You can retrieve the time component of a squuid with squuid-time-millis.
If the ability to discover the time that a squuid was created leaks sensitive information, then squuids may not be appropriate. However, you should still prefer Squuids (or v7 UUIDs) if your ids may ever be indexed in other, non-Datomic systems.
Lookup Refs
In many databases, entities have unique identifiers from the problem domain like an email address or an order number. Applications often need to find entities based on these external keys. You can do this with query, but it's easier to use a lookup ref. A lookup ref is a java.util.List containing an attribute and a value. It identifies the entity with the given unique attribute value. For example, this lookup ref:
[:person/email "joe@example.com"]
identifies the entity with the :person/email value "joe@example.com".
You can use lookup refs to retrieve entities using the entity and datoms using the datoms and seek-datoms APIs. You cannot use them in the body of a query, use datalog clauses instead.

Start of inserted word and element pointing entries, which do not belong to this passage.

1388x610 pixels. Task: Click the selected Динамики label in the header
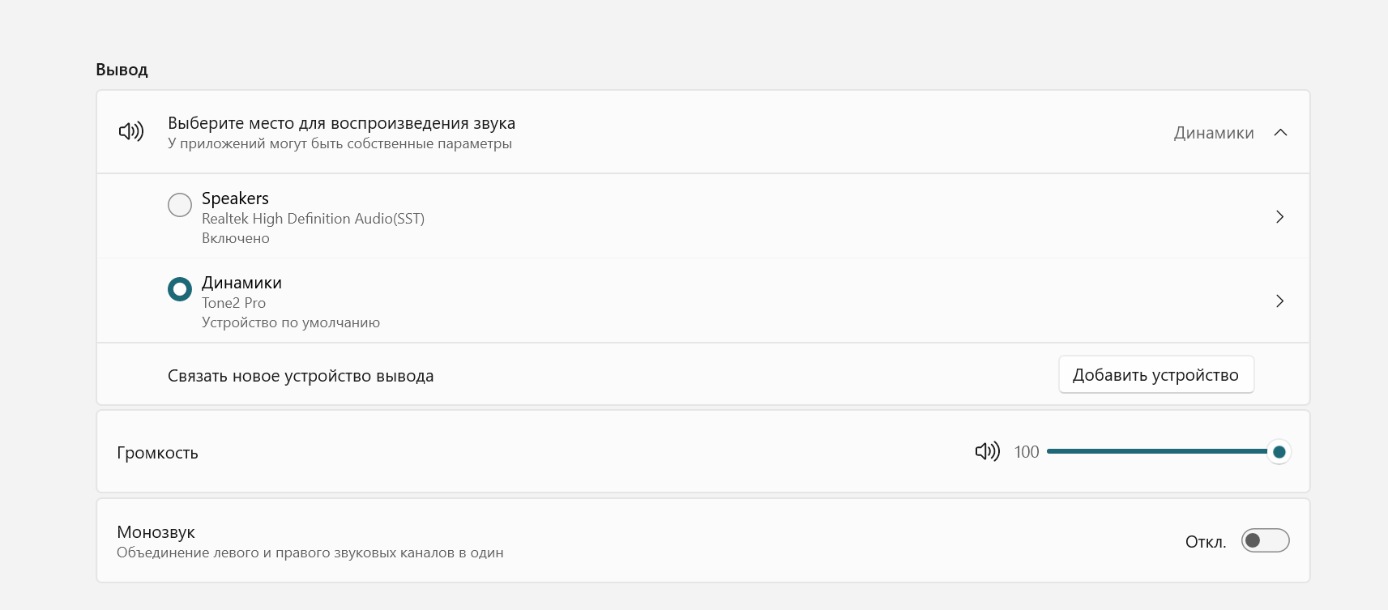point(1213,133)
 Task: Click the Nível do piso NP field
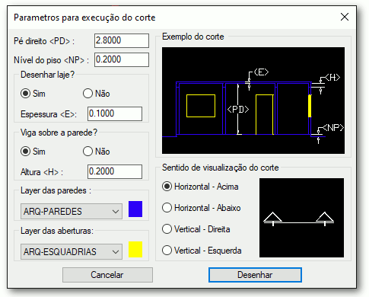[x=122, y=60]
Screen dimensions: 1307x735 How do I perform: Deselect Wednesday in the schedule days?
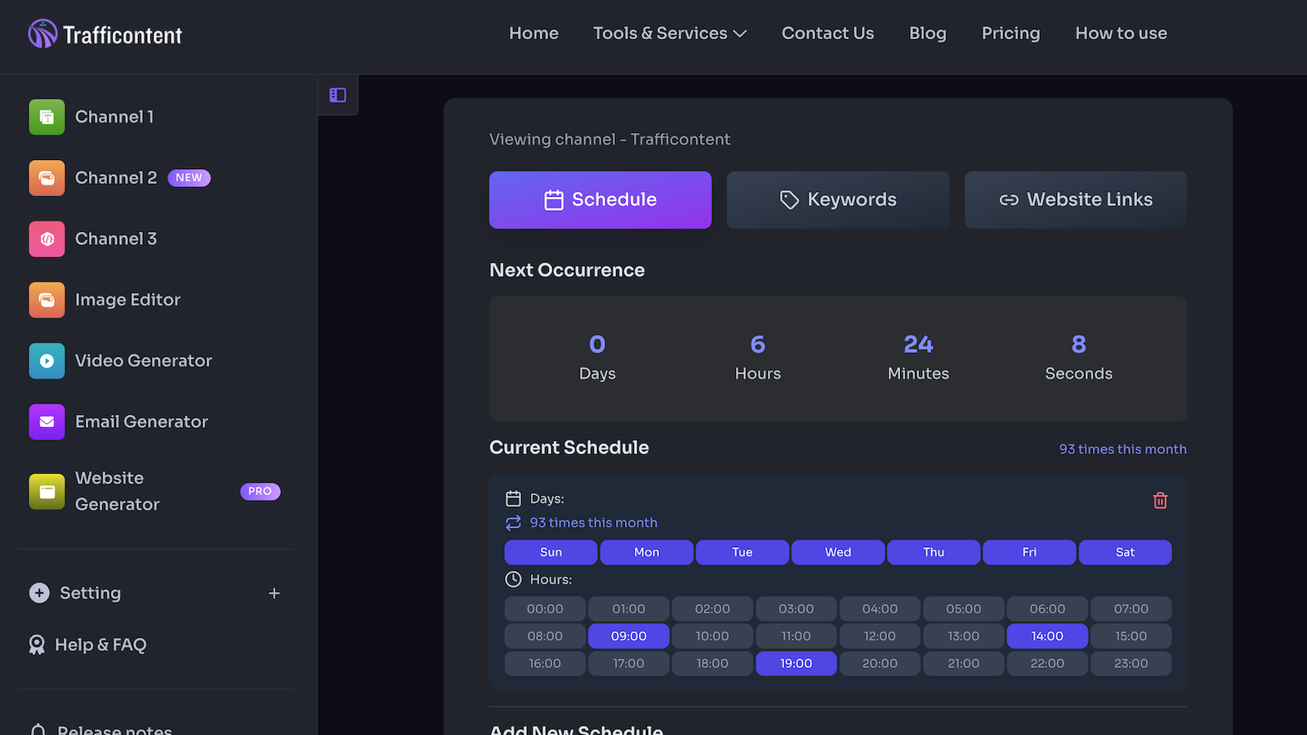[x=837, y=552]
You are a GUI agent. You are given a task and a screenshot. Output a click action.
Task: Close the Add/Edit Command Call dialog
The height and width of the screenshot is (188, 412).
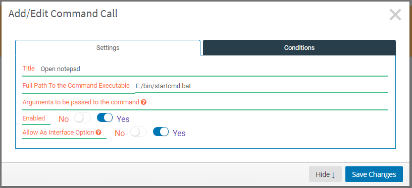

You can also use lookup refs to refer to existing entities in transactions, avoiding extra lookup code:
{:db/id [:person/email "joe@example.com"] :person/loves :pizza}
This transaction asserts that the entity with the value "joe@example.com" for the :person/email attribute also loves pizza.
Lookup refs have the following restrictions:
- The specified attribute must be defined as either :db.unique/value or :db.unique/identity.
- When used in a transaction, the lookup ref is evaluated against the specified attribute's index as it exists before the transaction is processed, so you cannot use a lookup ref to lookup an entity being defined in the same transaction.
- Lookup refs cannot be used in the body of a query though they can be used as inputs in a parameterized query.
Lookup refs used in a transaction will be resolved by the transactor. Lookup refs used with datoms or seek-datoms will resolve on the peer using the database value provided.
Joins Should Use Entity IDs
Entity ids are native to Datomic, have a compact numeric representation, and are stored as part of every datom.
Queries against a single database can lookup entity ids via other kinds of identifiers, but for efficiency should join by entity id.
Limitations
Attributes of type :db.type/bytes cannot be unique and cannot be used as lookup refs. Check bytes limitations.